O autor Platão, que decide fazer a política perfeita, de exceção, não misturada nos meandros da política vil de todo dia, uma política que se afasta da multiplicidade e da variação, usa a sua obra como instrumento de educação dirigindo tudo e todos, passo a passo, para o seu princípio supremo: o um. Assim, sua metafísica inicial sempre apontou para a unidade da ideia. Sua metafísica final mostra o mesmo, através da dialética, encaminhando tudo para o um, o conceito suficiente e necessário. Sua ética mostra ainda o mesmo, à medida que encaminha para a base fundamental da articulação entre sophrosýne e andreía, única capaz de apreender em uníssono o Belo uno, o Bom uno e o Justo uno.

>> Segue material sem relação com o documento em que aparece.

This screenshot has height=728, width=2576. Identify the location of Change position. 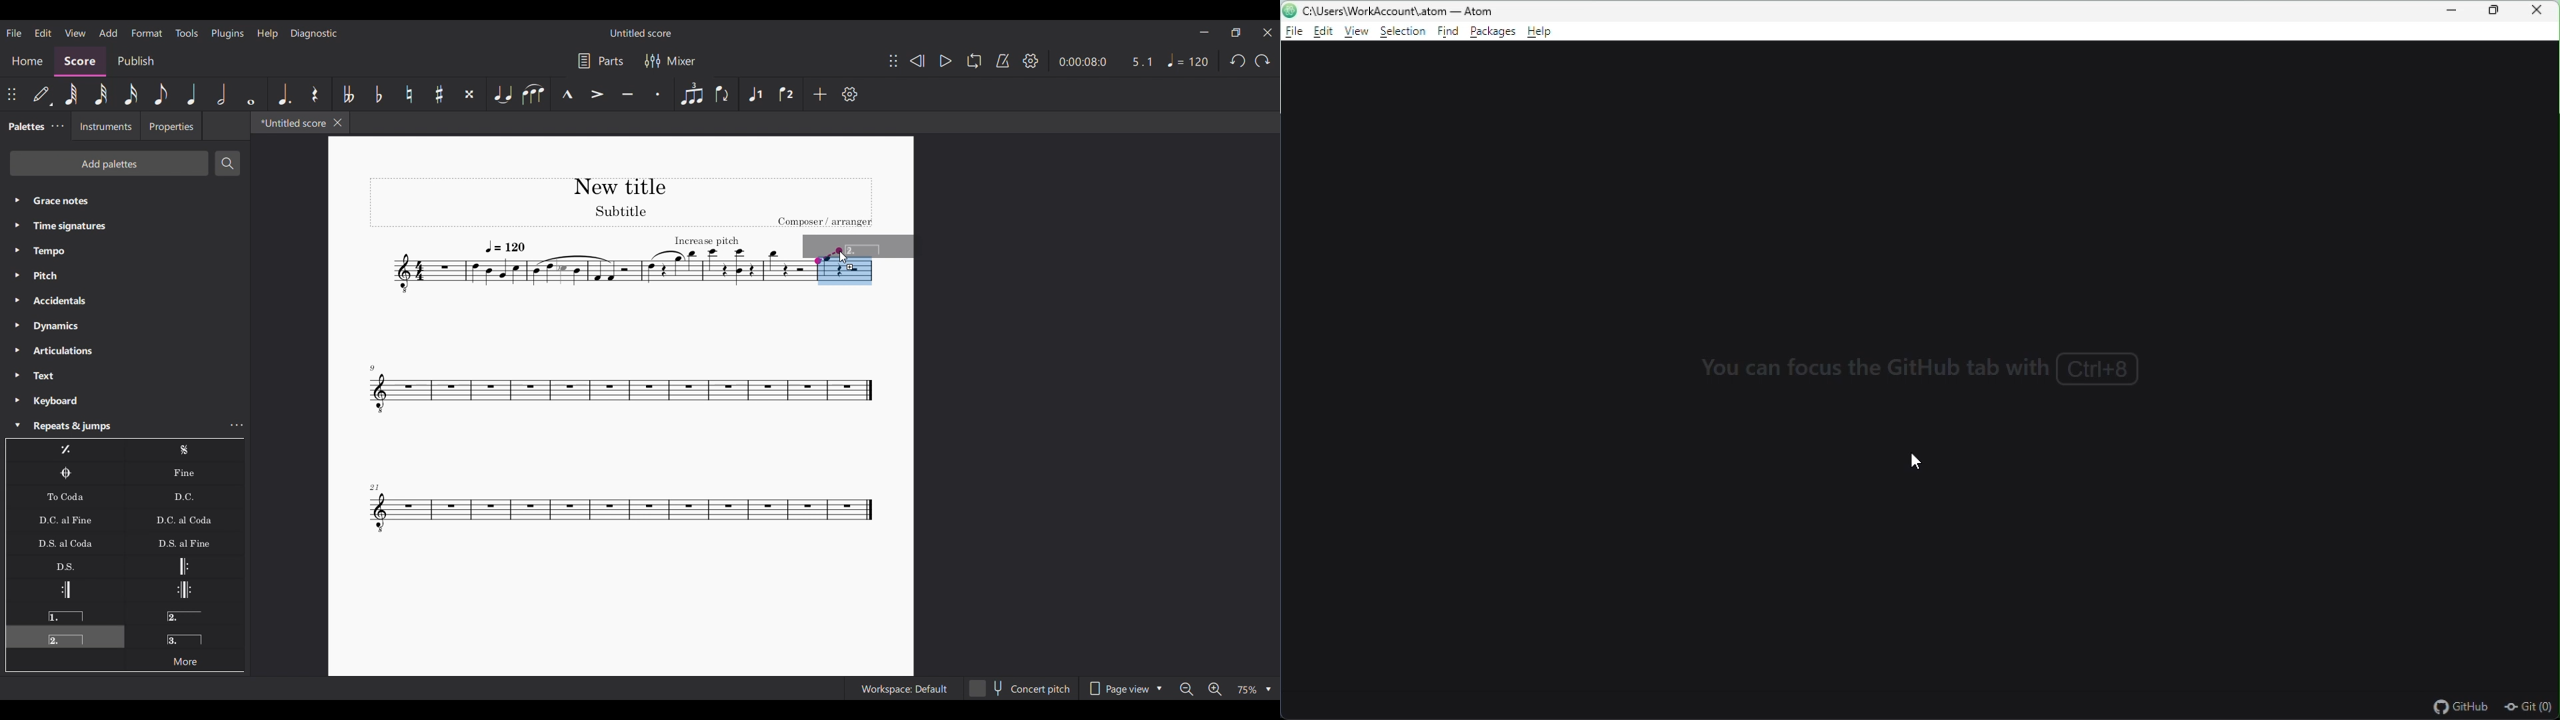
(893, 61).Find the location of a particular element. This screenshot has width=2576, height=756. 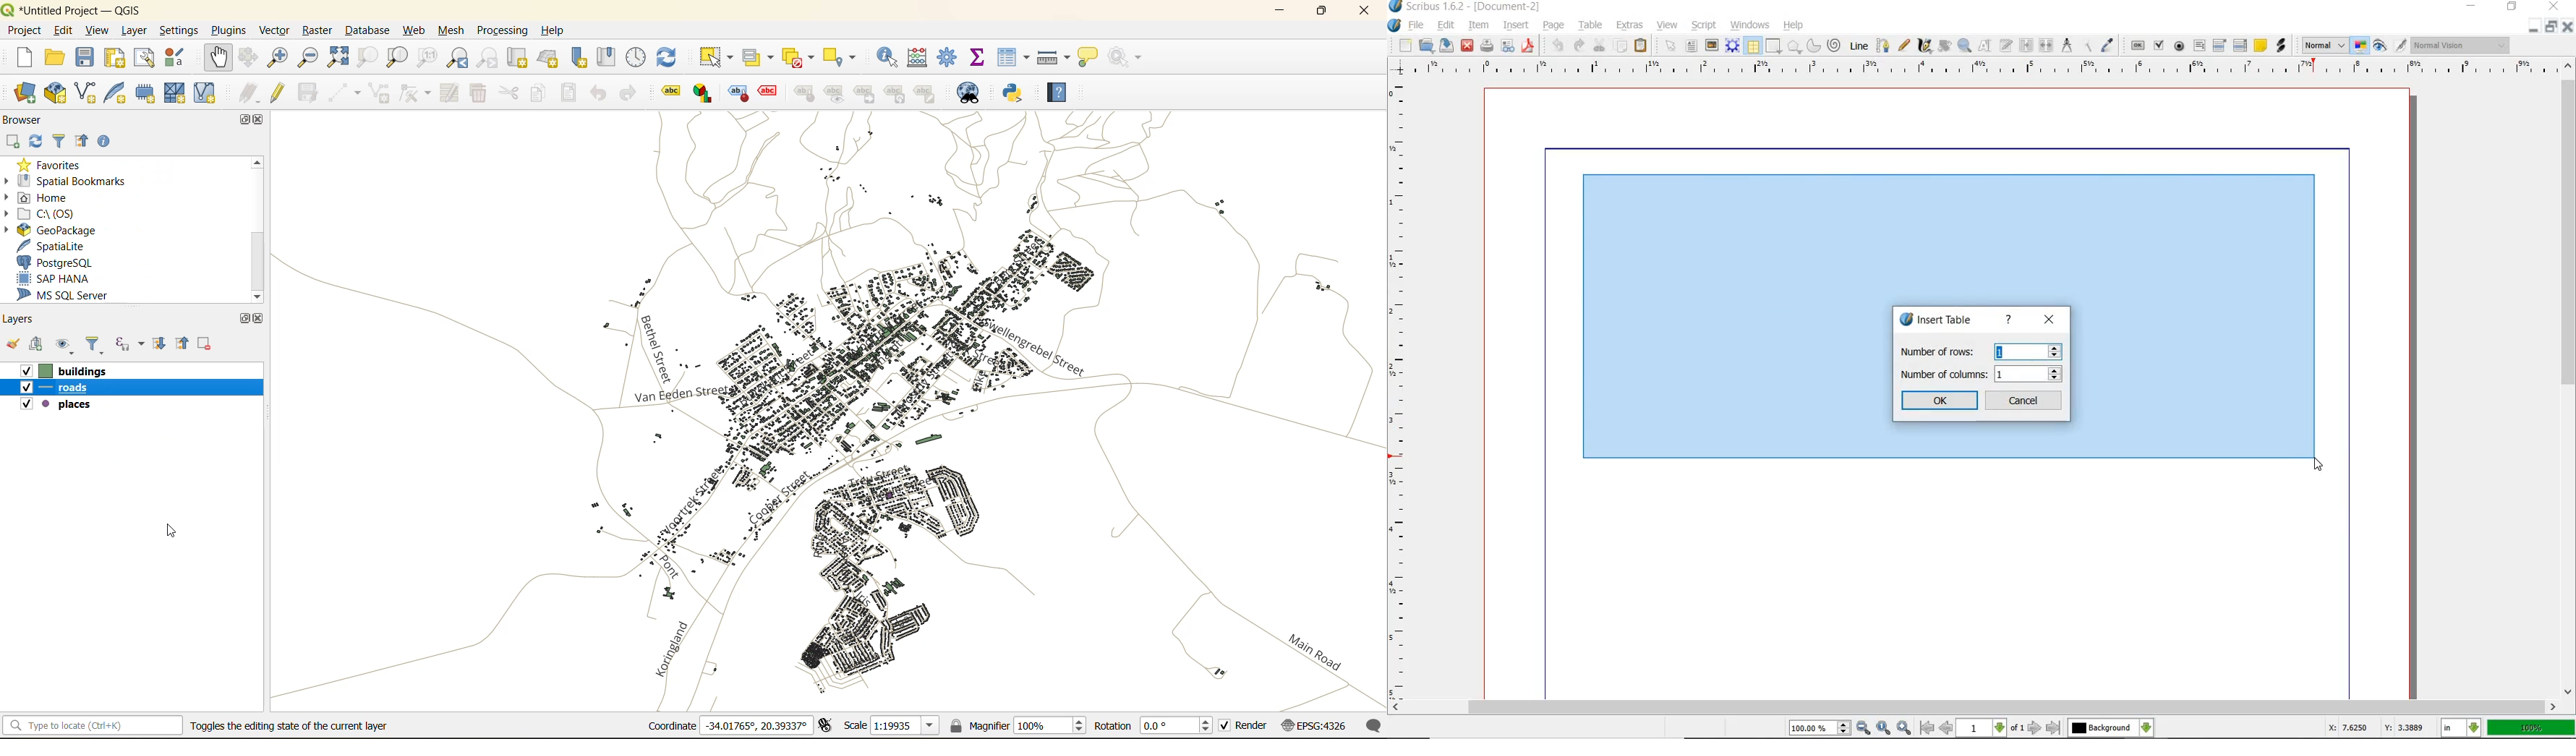

scrollbar is located at coordinates (1982, 709).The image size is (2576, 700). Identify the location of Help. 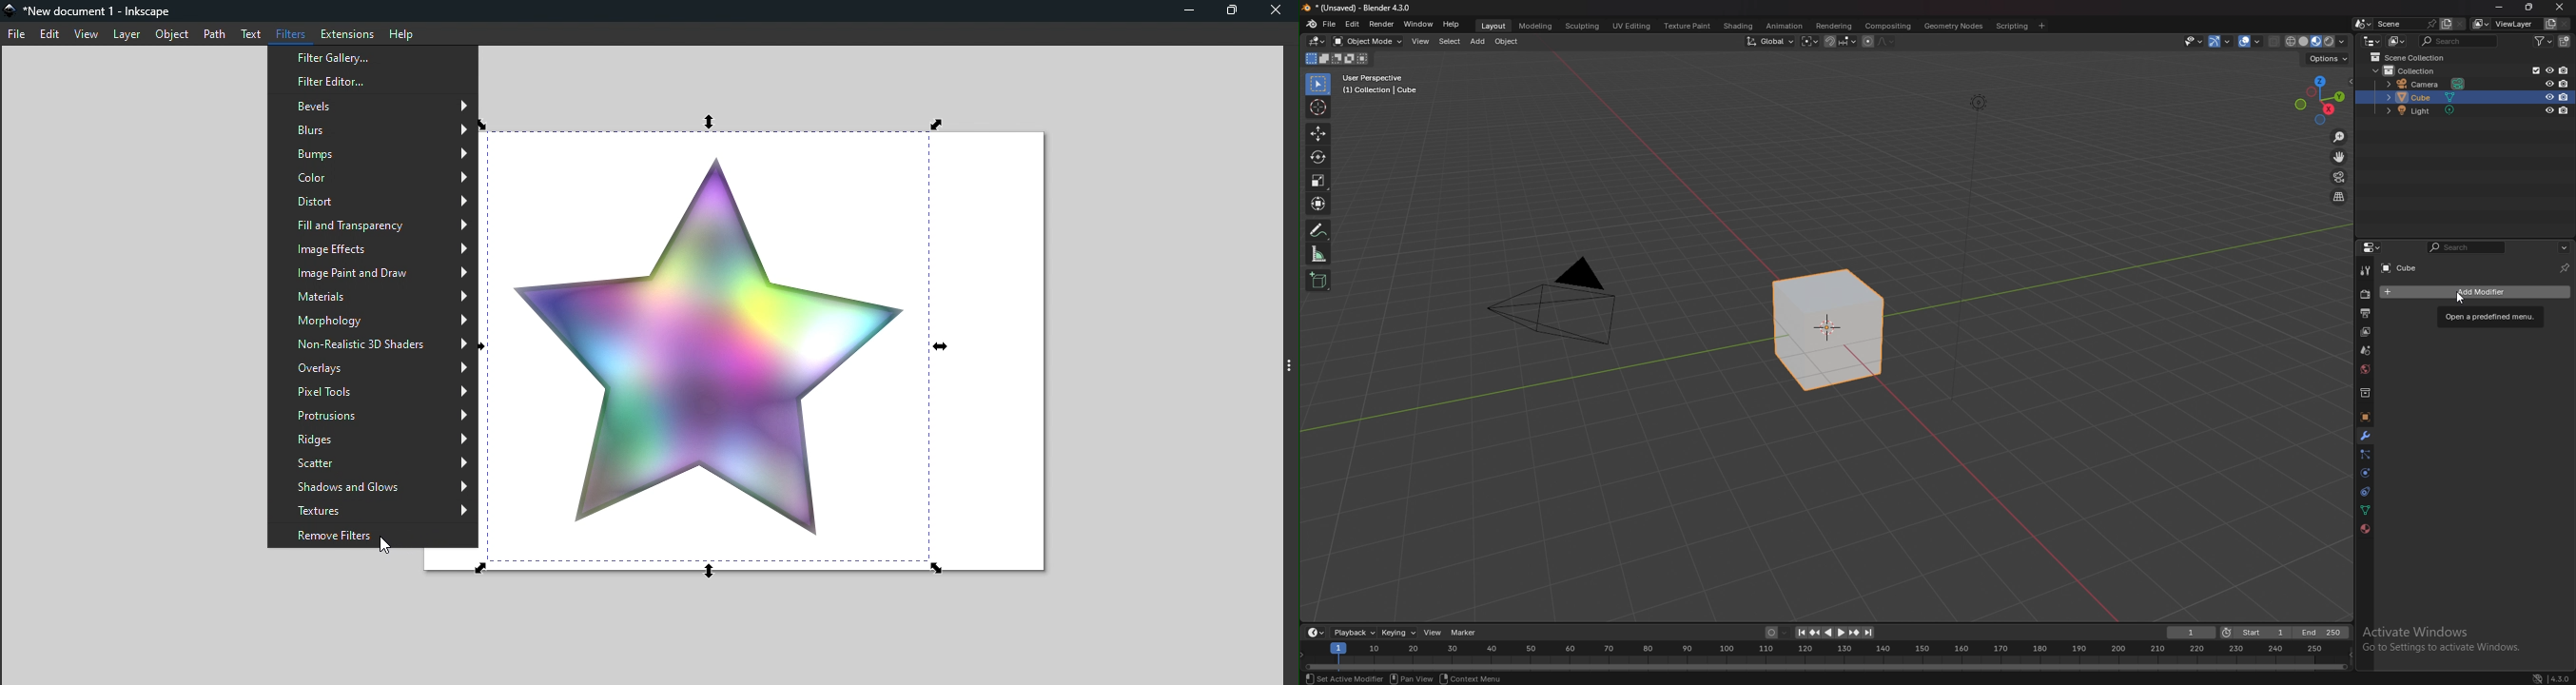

Ora, os mitos escatológicos da imortalidade da alma implicam e configuram o âmbito divino, separado, imperecível, puro, onde habitam as Formas unas. A alma remêmora tem acesso justamente a elas e só por isso conhece. Esse mundo separado, onde habitam as unidades, inicialmente sustentado por mitos e depois consolidado como realidade necessária, tem, em Platão, uma função ao mesmo tempo educativa e política, o que nos faz lembrar a República, onde é sugerido que o rei-filósofo, único conhecedor do Bem, para um convencimento amplo e pacífico da população, deva apresentar-lhe uma mentira útil, mostrando, num mito, que uns nasceram com o coração de ouro, outros de prata, outros de bronze.

No Fédon, mas também no Górgias, como igualmente no mito de Er, da República, os mitos escatológicos, comprometidos de algum modo com a tese da imortalidade da alma, parecem mesmo ter a função de pelo menos assustar o ouvinte, endereçando-o a uma conduta exemplar, não reprovável aos olhos dos deuses, mas, com isso, também direcioná-lo àquele mesmo um, comum aos que sabem em uníssono do Bem, do Belo, do Justo.

Eis algumas questões em que a leitura do artigo de Rachid me fizeram pensar.

 

Referência

Rachid, r. j. r. Reminiscência e alma remêmora no Fédon de Platão. Trans/form/ação: revista de filosofia da Unesp, v. 44, n. 4, p. 294 –314, 2021.